Records from a collection

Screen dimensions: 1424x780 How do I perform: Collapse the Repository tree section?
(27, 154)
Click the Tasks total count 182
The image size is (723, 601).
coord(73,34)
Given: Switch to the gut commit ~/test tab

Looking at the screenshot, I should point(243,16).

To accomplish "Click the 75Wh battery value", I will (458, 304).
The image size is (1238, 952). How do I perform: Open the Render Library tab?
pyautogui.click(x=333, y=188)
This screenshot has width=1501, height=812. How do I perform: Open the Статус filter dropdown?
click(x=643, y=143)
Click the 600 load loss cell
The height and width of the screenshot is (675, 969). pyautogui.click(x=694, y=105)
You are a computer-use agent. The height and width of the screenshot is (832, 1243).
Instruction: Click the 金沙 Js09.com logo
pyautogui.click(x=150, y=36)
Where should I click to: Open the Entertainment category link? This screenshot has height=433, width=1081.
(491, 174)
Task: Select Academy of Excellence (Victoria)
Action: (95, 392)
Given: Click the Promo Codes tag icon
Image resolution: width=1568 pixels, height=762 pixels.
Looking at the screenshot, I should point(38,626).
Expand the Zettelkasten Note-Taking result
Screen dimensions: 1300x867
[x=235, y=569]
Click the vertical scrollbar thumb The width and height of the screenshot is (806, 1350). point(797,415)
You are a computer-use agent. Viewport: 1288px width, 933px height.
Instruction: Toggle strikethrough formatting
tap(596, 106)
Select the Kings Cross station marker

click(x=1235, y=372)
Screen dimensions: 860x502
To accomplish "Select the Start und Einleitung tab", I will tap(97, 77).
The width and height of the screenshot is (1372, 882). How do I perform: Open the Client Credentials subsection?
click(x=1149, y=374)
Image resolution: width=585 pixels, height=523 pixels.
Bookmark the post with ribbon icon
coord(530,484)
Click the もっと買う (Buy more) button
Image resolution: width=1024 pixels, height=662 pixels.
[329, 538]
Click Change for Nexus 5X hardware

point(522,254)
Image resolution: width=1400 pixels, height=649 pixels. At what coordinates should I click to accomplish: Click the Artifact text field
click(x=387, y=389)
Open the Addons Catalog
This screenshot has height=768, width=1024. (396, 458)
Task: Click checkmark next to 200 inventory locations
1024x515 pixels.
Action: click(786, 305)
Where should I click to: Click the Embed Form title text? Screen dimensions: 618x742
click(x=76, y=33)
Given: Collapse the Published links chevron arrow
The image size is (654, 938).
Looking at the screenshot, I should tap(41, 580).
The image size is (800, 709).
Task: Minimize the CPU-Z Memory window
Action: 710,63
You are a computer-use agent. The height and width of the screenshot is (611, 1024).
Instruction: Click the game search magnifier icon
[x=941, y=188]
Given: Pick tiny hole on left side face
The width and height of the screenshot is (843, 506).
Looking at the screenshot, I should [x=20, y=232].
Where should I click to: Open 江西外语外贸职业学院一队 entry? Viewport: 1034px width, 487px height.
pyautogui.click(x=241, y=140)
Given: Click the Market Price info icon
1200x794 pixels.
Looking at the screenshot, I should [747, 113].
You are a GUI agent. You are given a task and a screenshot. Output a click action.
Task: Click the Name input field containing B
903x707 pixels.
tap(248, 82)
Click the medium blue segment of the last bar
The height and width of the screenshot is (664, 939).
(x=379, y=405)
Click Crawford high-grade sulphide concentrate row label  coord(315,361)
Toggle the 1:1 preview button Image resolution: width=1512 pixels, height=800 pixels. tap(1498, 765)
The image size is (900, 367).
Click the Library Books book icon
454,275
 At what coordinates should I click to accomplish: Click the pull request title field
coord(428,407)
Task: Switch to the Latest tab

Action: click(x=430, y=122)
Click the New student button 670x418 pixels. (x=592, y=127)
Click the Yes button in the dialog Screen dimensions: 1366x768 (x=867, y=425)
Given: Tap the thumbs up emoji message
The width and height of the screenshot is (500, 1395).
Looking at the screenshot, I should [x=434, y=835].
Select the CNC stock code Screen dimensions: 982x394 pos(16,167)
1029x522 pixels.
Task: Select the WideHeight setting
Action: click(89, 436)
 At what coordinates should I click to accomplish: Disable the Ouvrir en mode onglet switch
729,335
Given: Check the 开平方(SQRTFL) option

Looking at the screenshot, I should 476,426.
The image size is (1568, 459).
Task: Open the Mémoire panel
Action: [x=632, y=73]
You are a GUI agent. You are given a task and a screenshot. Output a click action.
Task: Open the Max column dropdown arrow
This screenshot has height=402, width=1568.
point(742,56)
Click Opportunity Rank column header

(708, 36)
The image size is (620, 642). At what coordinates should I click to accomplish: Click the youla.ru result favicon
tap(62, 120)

## Problem details
Transcribe each line of the data above, unaltered, from the one where "The width and height of the screenshot is (1372, 882)." appears to the one where "Click Crawford high-grade" appears, inclusive of both.

## Finished task
The width and height of the screenshot is (1372, 882). How do I perform: Open the Client Credentials subsection?
click(x=1149, y=374)
Image resolution: width=585 pixels, height=523 pixels.
Bookmark the post with ribbon icon
coord(530,484)
Click the もっと買う (Buy more) button
Image resolution: width=1024 pixels, height=662 pixels.
[329, 538]
Click Change for Nexus 5X hardware

point(522,254)
Image resolution: width=1400 pixels, height=649 pixels. At what coordinates should I click to accomplish: Click the Artifact text field
click(x=387, y=389)
Open the Addons Catalog
This screenshot has height=768, width=1024. (396, 458)
Task: Click checkmark next to 200 inventory locations
1024x515 pixels.
Action: click(786, 305)
Where should I click to: Click the Embed Form title text? Screen dimensions: 618x742
click(x=76, y=33)
Given: Collapse the Published links chevron arrow
The image size is (654, 938).
Looking at the screenshot, I should tap(41, 580).
The image size is (800, 709).
Task: Minimize the CPU-Z Memory window
Action: 710,63
You are a computer-use agent. The height and width of the screenshot is (611, 1024).
Instruction: Click the game search magnifier icon
[x=941, y=188]
Given: Pick tiny hole on left side face
The width and height of the screenshot is (843, 506).
Looking at the screenshot, I should [x=20, y=232].
Where should I click to: Open 江西外语外贸职业学院一队 entry? Viewport: 1034px width, 487px height.
pyautogui.click(x=241, y=140)
Given: Click the Market Price info icon
1200x794 pixels.
Looking at the screenshot, I should [747, 113].
You are a GUI agent. You are given a task and a screenshot. Output a click action.
Task: Click the Name input field containing B
903x707 pixels.
tap(248, 82)
Click the medium blue segment of the last bar
The height and width of the screenshot is (664, 939).
(x=379, y=405)
Click Crawford high-grade sulphide concentrate row label  coord(315,361)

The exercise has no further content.